→ **Task goal**
Please make an exact copy of the lines from the one holding "Image resolution: width=571" through the end of the data, both ends included, with no pictures.

→ **Records from a dataset**
***

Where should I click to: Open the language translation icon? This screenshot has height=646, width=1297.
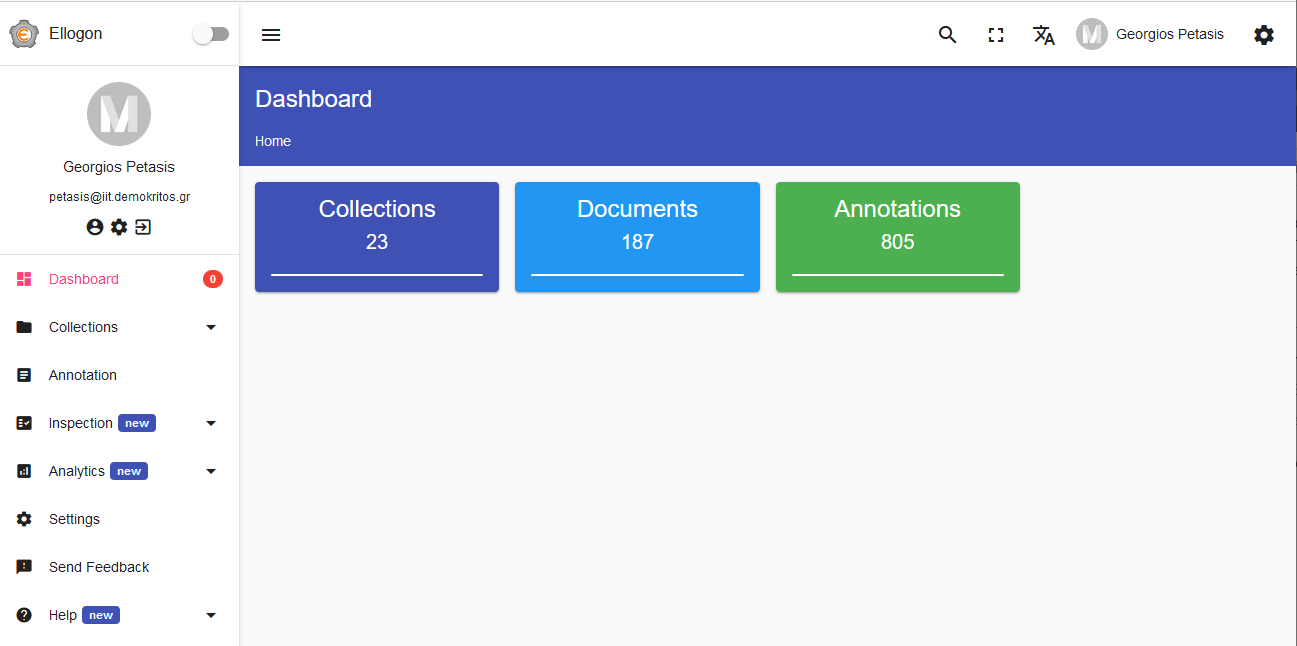[1044, 34]
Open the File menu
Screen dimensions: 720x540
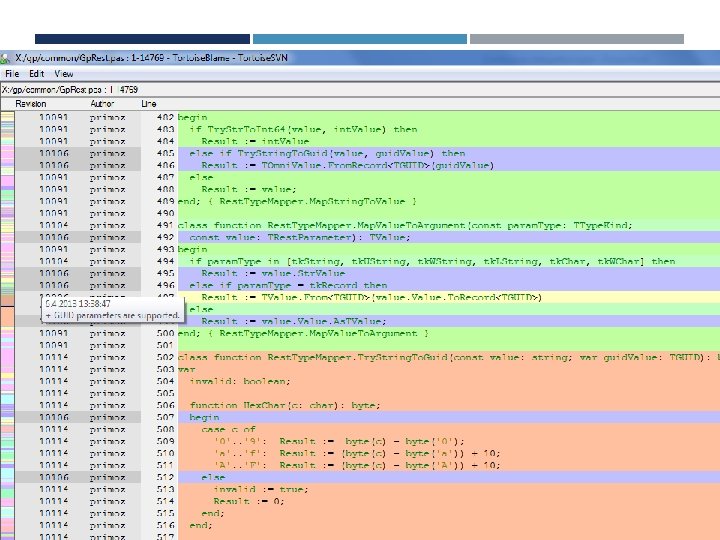[x=12, y=74]
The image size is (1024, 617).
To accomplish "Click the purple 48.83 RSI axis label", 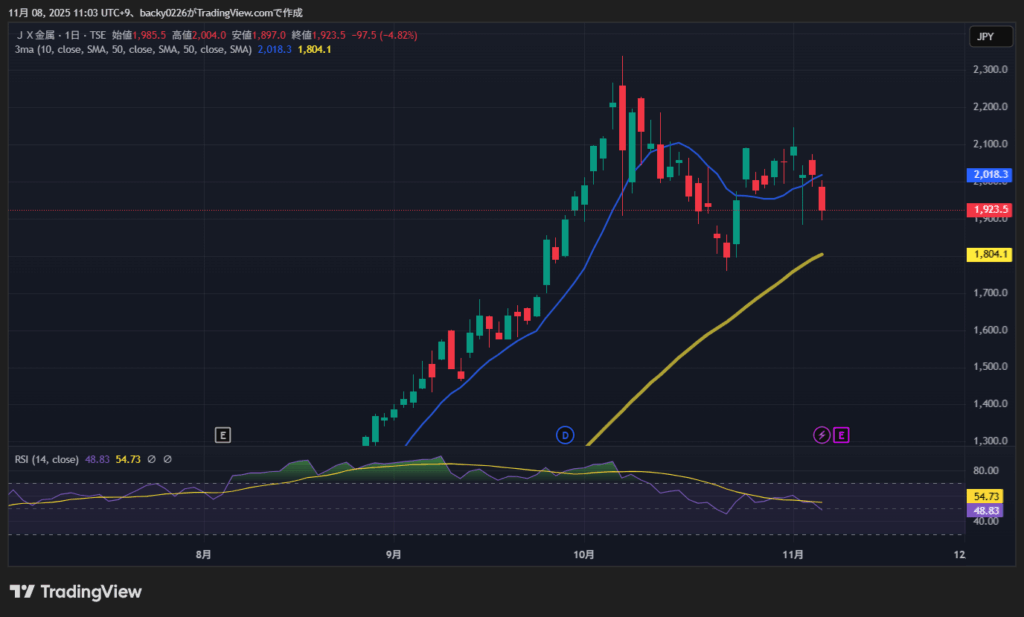I will pyautogui.click(x=988, y=510).
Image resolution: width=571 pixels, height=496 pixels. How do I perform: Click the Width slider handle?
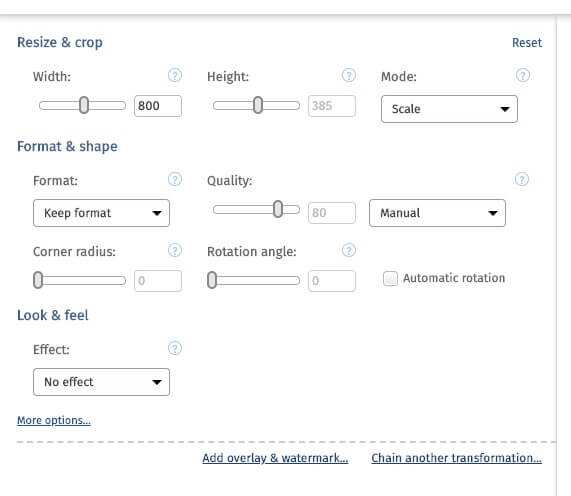click(84, 105)
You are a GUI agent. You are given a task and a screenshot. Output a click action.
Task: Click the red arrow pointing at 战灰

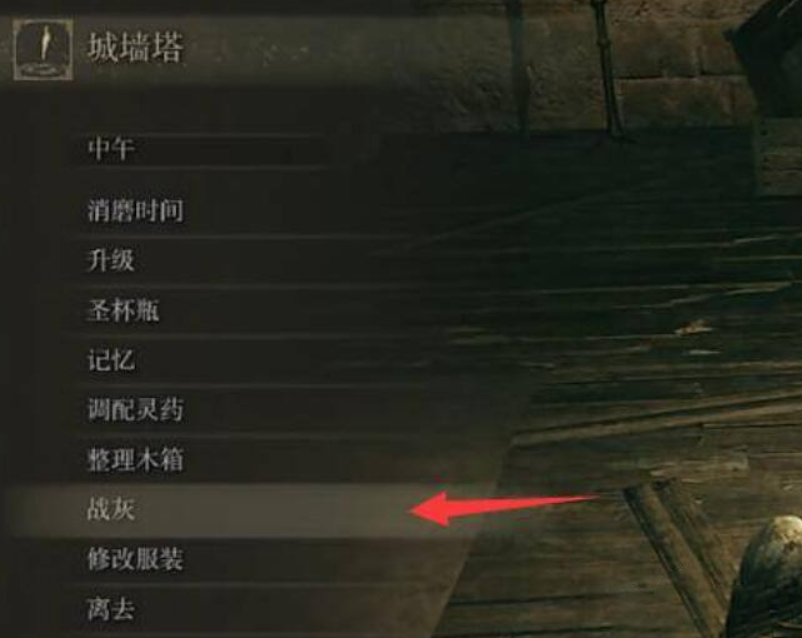tap(504, 508)
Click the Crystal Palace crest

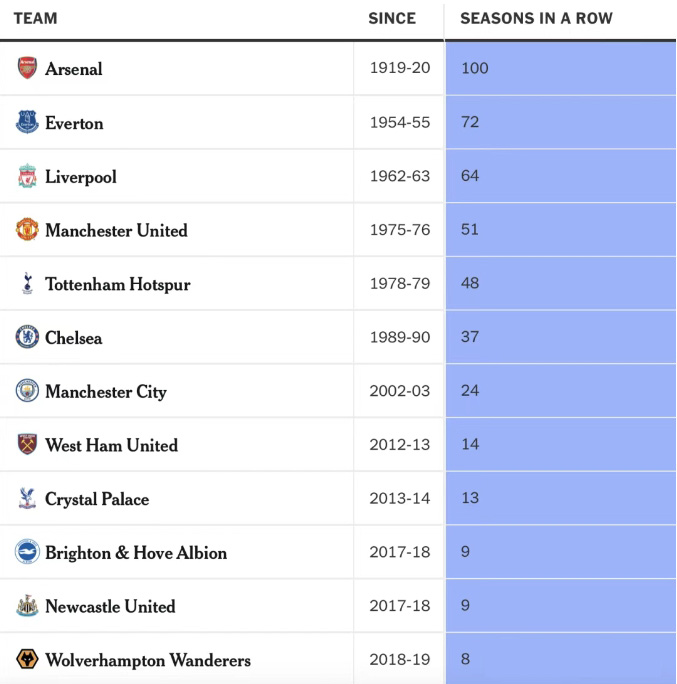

***

→ **Result below**
Image resolution: width=571 pixels, height=496 pixels. How do I perform: Click the Width slider handle?
click(84, 105)
You are a GUI agent. You are given a task and a screenshot. Output a click action.
Task: Click the red arrow pointing at 战灰

tap(504, 508)
Click the Crystal Palace crest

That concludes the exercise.